読書記録<読書術>

読書術 (岩波現代文庫)

読書術 (岩波現代文庫)

加藤周一著.『本を読む本』に引き続き,私自身の読書を振り返るために読んでみた.

まず,著者の加藤氏について簡単に紹介しておく.1919年生まれで,東京帝國大學医学部卒.内科学,血液学を専門とするが,在学時より文学に興味を示し,評論活動を行う.近現代における知識人であった.2008年に逝去.

私的なエピソードになるけれども,私が大学1年のとき,すなわち2006年の冬のことだった.大学に加藤周一氏が講演にいらっしゃるという告知ポスターが学内に貼り出されていた.たしか金曜日のことだったと思う.その日最後の講義は,松浦寿輝先生による初修フランス語だった.松浦先生は,加藤氏が来学されることを授業の終わりにアナウンスし,加藤氏が高齢であることを考えれば,この偉大な知性に触れる機会はもうまもなくなくなるだろうと仰ったのであった.当時の私は,まったくもって不見識の極みであり,面倒だからと講演会へは行かなかった.それから2年して加藤氏は亡くなった.あのとき行くべきだったと,今思い返しても悔やまれる.

さて,本書は,タイトルの通り,読書の方法について述べている.『本を読む本』に比べると,エッセイに近い.中でも私の気を引いたのは,「読まずにすます方法」である.これについては,ショーペンハウエルが『読書について』の中でも述べている.ショーペンハウエルの言を今風に云えば,ベストセラーなんか読む必要はない,古典だけ読めばいいのだということになる.ここでいう古典とは,ローマ,ギリシアの古典のことである.ショーペンハウエルは,極端な古典偏重の傾向がある.一方,加藤氏もローマ,ギリシアの古典を読むのは良いことだとしている.さらには,19世紀のフランス,ロシアなどの西洋文学も古典として読んでもいいだろうと云っている.読まないですませるには,詳しい人から内容を口頭で聞く(耳学問)とか,本を読んだという相手に内容をしゃべらせるという方法があるそうだ.

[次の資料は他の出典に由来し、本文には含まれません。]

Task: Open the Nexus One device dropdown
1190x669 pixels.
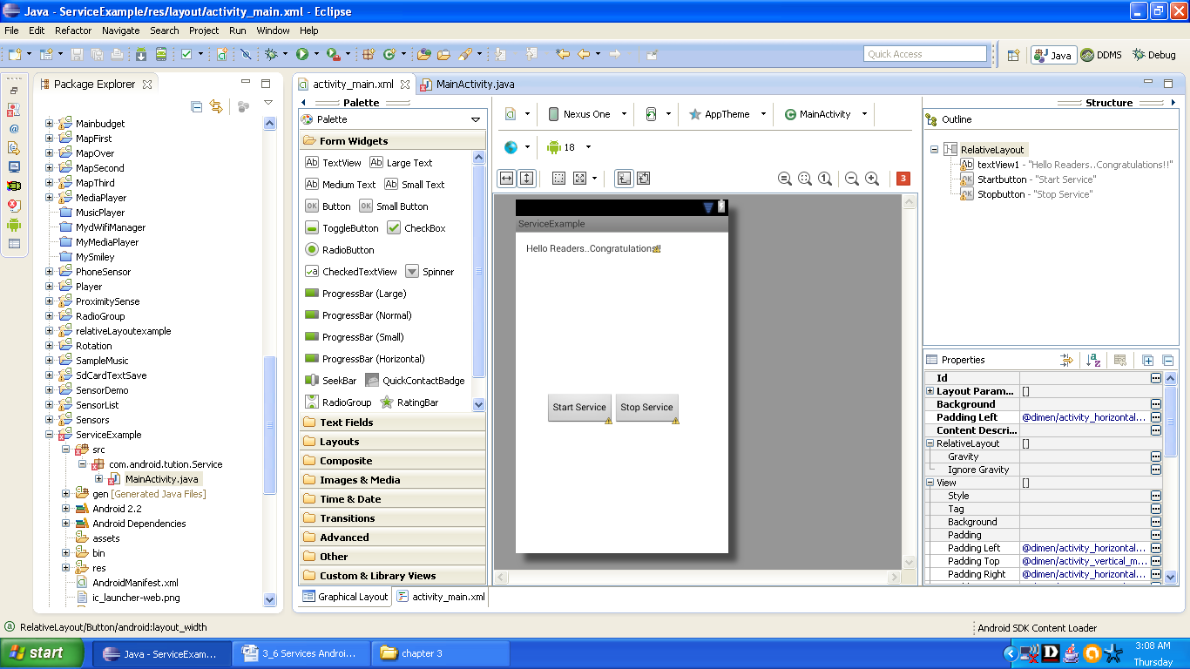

現代は,ショーペンハウエルの時代以上に書物に溢れている.加藤氏は,数多くの書物の中から,読むべき本を選択し他は読まないという態度を取ることの大切さを述べている.その実践のためには,一人の作家とだけ付き合うという方法もあるようだ.

ウンベルト・エーコ曰く,すべての本を読んでいる時間はない,しかし,読んでいない本について語ることはできる.抜粋を読むとか,加藤氏の云うように耳学問である程度の内容は把握することができるのである.

本書では,精読と速読の併用や,外国語の本を読む方法,難しい本を読む方法についても触れられている.面白いのは,分からない本は読まないという提案があることである.そうすれば,精神衛生にも良いのだと云う.まったくその通りだが,たとえば,学術的研究に携わるものならば,やはりどうしても難書にあたらねばならぬときはある.これはもう,必要上の難書であって,精読する以外に突破する方法はない.

最近になってようやく気が付いたことだが,この世界には読みたい本がたくさんある.古典作品でさえ膨大な量があるのである.そして,一生かけてもそのすべてを読み尽くすことはできない.本当に悲しいことだが,だからこそ,読む本は精査していかねばならないのだと強く自覚する.……といいつつ,お気に入りのライトノベルに手を伸ばすのがこれまた悲しいところである.